September 16, 2019 at 9:11 am #18229I don't have a Cusinart, which is what I think your machine is, BakerAunt, but I'm please with how the pasta attachment works on the KitchenAid. So I imagine many machine noodles in your future.
BakerAunt, I've been meaning to tell you & apologize for not doing it sooner. Regarding raccoons and garbage cans, my trash collection company offers a raccoon-proof device for garbage cans. Free of charge. It works somewhat like a bungee cord, but is not that. We've tried bungee cords, and the raccoons just take it off. I don't understand why the raccoons can't remove the trash companies device, but they don't. I learned about this from a friend, and it also keeps the raccoons out of her garbage cans. They're small enough that the trash company mails them to me. Ask for 2 or 3, because the occasionally disappear when the trash man dumps the can into truck.
September 16, 2019 at 9:16 am #18230Its amazing what you buy and then realize its useless. I had a whisk that was suppose to work by pushing up and down -- it was too hard to clean. I have an egg beater that works but it has wavy sides and is harder to clean than the one with smooth sides. I've given up on the triple screen shifters with a push and release type handle, the rotating one is far easier to clean. A friend gave me glass tubes for baking bread and I haven't even tried it.
September 16, 2019 at 10:29 am #18233My favorite whisk is one that ATK rated at the bottom. I have an OXO eggbeater that works well and disassembles for easy cleaning. We still like the old-fashioned sifters that shake sideways for those occasions when we still sift anything.
I've used my KA Pasta roller attachment to roll out cookie and cracker dough, the width limitation is an issue. There are some commercial pasta rollers that support up to a 10" width. With laminated dough, handling it to feed it through a pasta roller would likely fracture the butter. The sheet rollers don't do that, and I don't think the clay slab rollers would, either. But I think it would be hard to make a sheet roller that didn't require 30 inches or more of counter width, though the big commercial ones require more like 8 feet. About the only way I can think of to do it would be for the roller itself to move left and right, and that would be challenging.
One advantage a sheet roller has over manual rolling is that the pressure is consistent across the full width. That means you don't get a lot of spreading as you pass the dough back and forth through the rollers.
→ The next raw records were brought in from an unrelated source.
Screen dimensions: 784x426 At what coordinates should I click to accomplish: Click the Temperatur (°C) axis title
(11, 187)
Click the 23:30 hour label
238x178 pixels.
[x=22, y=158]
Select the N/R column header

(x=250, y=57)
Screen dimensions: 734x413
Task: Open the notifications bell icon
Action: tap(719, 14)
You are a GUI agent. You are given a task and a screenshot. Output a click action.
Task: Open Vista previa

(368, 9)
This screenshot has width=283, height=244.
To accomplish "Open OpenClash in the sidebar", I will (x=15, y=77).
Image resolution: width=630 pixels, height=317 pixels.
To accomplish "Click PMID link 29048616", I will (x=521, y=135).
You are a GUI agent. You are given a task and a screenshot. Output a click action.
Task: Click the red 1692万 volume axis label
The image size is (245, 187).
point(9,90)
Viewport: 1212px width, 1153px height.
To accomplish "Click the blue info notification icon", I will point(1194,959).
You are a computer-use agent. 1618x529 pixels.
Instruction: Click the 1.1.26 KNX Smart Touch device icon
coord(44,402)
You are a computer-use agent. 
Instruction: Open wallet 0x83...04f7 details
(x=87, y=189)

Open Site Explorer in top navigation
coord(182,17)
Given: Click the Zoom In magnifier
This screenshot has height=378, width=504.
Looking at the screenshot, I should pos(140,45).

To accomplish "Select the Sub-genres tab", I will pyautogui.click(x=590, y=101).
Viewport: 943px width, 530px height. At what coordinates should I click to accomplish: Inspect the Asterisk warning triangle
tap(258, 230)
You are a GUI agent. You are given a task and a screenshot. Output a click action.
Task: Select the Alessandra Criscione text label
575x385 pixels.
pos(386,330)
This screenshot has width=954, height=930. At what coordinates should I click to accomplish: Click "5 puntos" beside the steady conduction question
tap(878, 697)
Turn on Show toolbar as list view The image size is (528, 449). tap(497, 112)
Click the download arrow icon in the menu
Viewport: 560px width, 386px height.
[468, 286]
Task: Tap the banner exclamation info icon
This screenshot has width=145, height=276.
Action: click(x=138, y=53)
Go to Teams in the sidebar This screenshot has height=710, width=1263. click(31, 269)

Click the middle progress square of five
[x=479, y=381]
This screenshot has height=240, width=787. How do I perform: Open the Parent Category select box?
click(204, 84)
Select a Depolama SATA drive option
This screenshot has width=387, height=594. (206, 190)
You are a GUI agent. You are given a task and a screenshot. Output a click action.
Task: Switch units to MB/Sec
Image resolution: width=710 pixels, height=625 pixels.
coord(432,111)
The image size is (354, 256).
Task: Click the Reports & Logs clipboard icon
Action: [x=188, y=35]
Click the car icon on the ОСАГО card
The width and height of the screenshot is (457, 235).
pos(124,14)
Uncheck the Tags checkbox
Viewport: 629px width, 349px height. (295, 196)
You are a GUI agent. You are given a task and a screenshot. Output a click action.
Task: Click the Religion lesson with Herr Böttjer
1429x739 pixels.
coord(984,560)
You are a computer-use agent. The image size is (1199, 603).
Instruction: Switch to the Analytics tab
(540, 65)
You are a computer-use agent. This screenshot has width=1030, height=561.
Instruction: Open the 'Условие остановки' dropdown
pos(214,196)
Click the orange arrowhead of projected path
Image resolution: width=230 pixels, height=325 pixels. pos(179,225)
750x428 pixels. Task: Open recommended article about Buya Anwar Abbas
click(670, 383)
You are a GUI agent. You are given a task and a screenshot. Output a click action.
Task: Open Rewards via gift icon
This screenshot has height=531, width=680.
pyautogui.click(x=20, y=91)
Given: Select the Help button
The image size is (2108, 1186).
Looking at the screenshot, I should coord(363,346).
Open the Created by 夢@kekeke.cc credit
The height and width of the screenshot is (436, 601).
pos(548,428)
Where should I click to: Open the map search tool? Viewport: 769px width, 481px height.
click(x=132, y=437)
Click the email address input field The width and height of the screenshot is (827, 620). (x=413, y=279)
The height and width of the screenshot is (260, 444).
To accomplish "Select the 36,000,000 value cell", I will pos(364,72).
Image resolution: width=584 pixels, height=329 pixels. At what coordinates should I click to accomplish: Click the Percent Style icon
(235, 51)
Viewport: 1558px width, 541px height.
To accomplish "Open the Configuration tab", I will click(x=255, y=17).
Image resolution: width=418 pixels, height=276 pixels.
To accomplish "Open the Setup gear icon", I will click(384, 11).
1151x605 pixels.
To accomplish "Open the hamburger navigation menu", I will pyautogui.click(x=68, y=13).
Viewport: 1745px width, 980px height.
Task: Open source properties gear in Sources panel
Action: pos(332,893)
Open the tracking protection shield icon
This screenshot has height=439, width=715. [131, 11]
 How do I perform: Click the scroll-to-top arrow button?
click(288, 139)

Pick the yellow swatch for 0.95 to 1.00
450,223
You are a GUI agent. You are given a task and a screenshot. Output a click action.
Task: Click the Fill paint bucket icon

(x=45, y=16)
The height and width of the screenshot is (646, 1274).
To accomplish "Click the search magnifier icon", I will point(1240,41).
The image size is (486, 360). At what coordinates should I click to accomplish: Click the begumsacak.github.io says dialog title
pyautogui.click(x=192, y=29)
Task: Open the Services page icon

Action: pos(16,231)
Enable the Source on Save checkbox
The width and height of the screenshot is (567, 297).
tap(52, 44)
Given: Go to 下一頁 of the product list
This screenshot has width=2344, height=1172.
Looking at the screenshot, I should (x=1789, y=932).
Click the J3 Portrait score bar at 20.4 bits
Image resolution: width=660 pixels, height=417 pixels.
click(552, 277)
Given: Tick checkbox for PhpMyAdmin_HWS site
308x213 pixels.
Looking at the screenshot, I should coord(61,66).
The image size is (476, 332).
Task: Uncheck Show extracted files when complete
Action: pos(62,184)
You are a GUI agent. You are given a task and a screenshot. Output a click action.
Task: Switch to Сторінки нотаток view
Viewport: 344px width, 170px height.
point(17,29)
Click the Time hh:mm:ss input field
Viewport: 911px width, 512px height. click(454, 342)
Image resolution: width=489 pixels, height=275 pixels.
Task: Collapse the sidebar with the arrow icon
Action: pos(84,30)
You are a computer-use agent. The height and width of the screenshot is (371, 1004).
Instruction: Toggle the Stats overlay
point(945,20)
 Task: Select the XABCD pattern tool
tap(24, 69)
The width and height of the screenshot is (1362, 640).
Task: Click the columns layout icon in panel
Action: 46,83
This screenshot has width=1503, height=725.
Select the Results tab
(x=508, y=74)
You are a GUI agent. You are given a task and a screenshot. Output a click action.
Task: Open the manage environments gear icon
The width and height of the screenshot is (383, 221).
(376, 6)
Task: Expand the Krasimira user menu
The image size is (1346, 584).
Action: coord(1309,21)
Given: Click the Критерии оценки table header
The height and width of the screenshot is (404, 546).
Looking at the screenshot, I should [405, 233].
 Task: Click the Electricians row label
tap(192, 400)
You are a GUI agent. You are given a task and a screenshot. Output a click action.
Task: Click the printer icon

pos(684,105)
Lengthening, yes, but not spreading.
I've seen some videos of experienced pastry makers rolling out laminated doughn by hand without losing the rectangular shape, but I've also seen some very experienced chefs who had to fiddle with the shape to keep it rectangular.
August 30, 2022 at 1:38 pm #36219I think the folks at Brod and Taylor must have noticed the posts on various sites a few years ago about using a clay slab roller to roll out laminated dough.
See https://brodandtaylor.com/products/dough-sheeter>
The specs say the sheeter board is 23.5 x 12 inches and will handle 200-300 grams of dough. I suspect it wouldn't be too hard to make a longer sheeter board if that's too short.
It gets down to 1mm thickness, it'd probably be good for things like crackers and pasta dough, too. My KA pasta roller attachments are only 5 1/2 inches wide.
September 1, 2022 at 7:57 am #36243I want this dough sheeter! I could turn out crackers faster and finally tackle pasta!
I mentioned it to my husband who blanched at the price. Sigh.
September 1, 2022 at 9:06 am #36244I have similar thoughts, sounds like something I'd use but it is a tad pricey.
I'd say hope that the price comes down, but I think the Brod & Taylor proofer has already gone up in price since it first was introduced.
September 1, 2022 at 10:41 am #36246Very cute. Its cheaper than a professional model. I wonder if I would add enough laminated dough recipes to my repertore if I had one. Currently I don't make any laminated dough recipes but now rolling out dough by hand is a long labor intensive process.
September 1, 2022 at 10:23 pm #36255It looks nice but very pricey. The thing is, they've sold out the first production so I don't think the price will be coming down soon.